Menanggapi temuan ini, Wael Harb MD, ahli hematologi dan onkologi medis bersertifikat di MemorialCare Cancer Institute, menyatakan bahwa studi observasional tidak cukup untuk menarik kesimpulan pasti. “Temuannya menarik, tetapi karena ini adalah studi observasional, studi ini tidak membuktikan hubungan sebab akibat. Bukti yang lebih luas masih mendukung konsumsi unggas dalam jumlah sedang sebagai bagian dari diet seimbang,” kata Harb.
Senada dengan Harb, Kristin Kirkpatrick, MS, RD, ahli diet di Cleveland Clinic Dept of Department of Wellness & Preventive Medicine, menekankan kompleksitas perkembangan kanker. “Studi menunjukkan bahwa perkembangan kanker dari satu orang ke orang lain itu kompleks dan mencakup banyak faktor, termasuk tetapi tidak terbatas pada genetika, lingkungan, pola makan, aktivitas fisik, paparan racun, dan bahkan usia dan peradangan. Oleh karena itu, kita perlu melihat studi apa pun dan mencoba menilai bagaimana hal itu dapat diterapkan pada gaya hidup kita,” jelas Kirkpatrick.
Kedua ahli sepakat bahwa potensi risiko kanker mungkin lebih berkaitan dengan cara memasak dan pengolahan daging ayam daripada daging ayam itu sendiri. Harb menjelaskan bahwa memanggang, menggoreng, atau memasak pada suhu tinggi dapat membentuk senyawa seperti amina heterosiklik (HCA) dan hidrokarbon aromatik polisiklik (PAH), yang telah dikaitkan dengan risiko kanker.
Kirkpatrick menambahkan bahwa nugget ayam beku atau ayam yang digoreng dengan tepung roti dapat menimbulkan risiko yang berbeda dibandingkan dengan dada ayam panggang biasa. “Misalnya, nugget ayam beku dapat dianggap sebagai olahan ultra, dan ayam yang dilapisi tepung roti dan digoreng dapat menimbulkan risiko dari proses penggorengan dengan suhu tinggi. Keduanya mungkin berbeda dalam dampaknya terhadap kesehatan jika dibandingkan dengan dada ayam biasa yang dipanggang,” ujarnya.

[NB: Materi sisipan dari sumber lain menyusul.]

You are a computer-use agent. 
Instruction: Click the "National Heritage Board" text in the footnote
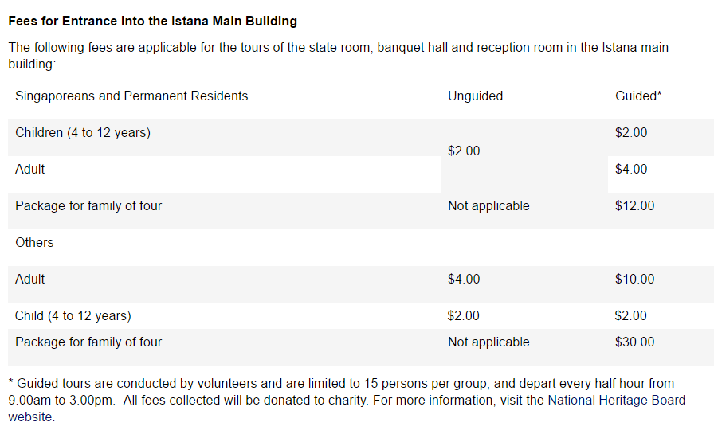(617, 400)
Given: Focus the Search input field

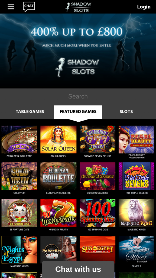Looking at the screenshot, I should coord(78,96).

Perdebatan mengenai daging putih versus daging merah juga kembali mencuat. Meskipun daging putih memiliki kandungan lemak yang lebih rendah, penelitian tahun 2019 menunjukkan bahwa daging putih dan daging merah mungkin memiliki efek yang sama pada kadar kolesterol darah. Kirkpatrick juga menyoroti bahwa studi ini tidak mengidentifikasi jenis unggas tertentu yang dikonsumsi. “Studi ini tidak dapat mengidentifikasi jenis unggas tertentu (misalnya, apakah protein yang dikonsumsi adalah daging olahan atau dada ayam panggang). Pengolahan daging secara umum dapat mengubah risiko kesehatannya. Kita memerlukan lebih banyak penelitian yang menilai berbagai jenis unggas dan berbagai jenis daging merah untuk benar-benar menilai perbedaan signifikan antara keduanya,” katanya.

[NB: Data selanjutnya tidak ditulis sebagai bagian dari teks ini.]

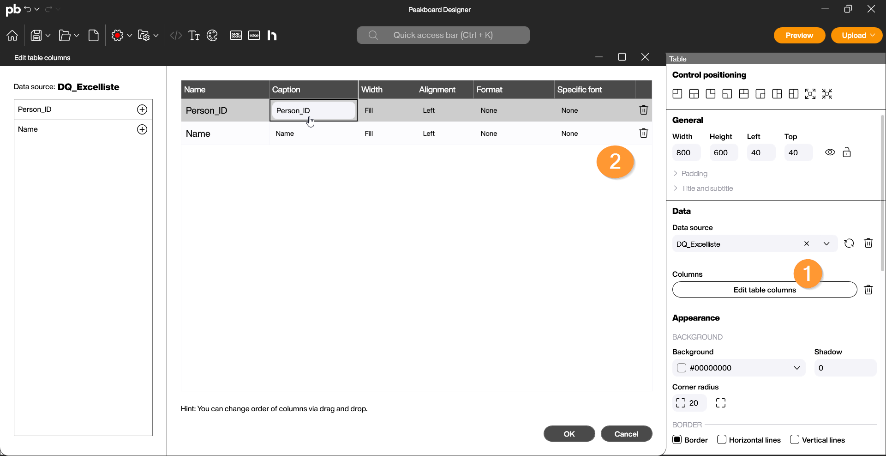Click the Quick access bar search field
886x456 pixels.
[x=443, y=35]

Mengenai jumlah konsumsi unggas yang aman, Kirkpatrick menegaskan bahwa hasil studi ini tidak cukup untuk mengubah rekomendasi terkini untuk makan sehat. “Studi ini tidak akan membuat saya berhenti merekomendasikan unggas kepada pasien saya, terutama pada pasien yang melakukan perubahan gaya hidup bermanfaat lainnya selain konsumsi unggas, seperti pola makan yang kaya buah, sayur, serat, biji-bijian utuh, lemak sehat, dan bentuk protein lain seperti kacang-kacangan dan lentil, atau ikan berlemak liar,” pungkasnya.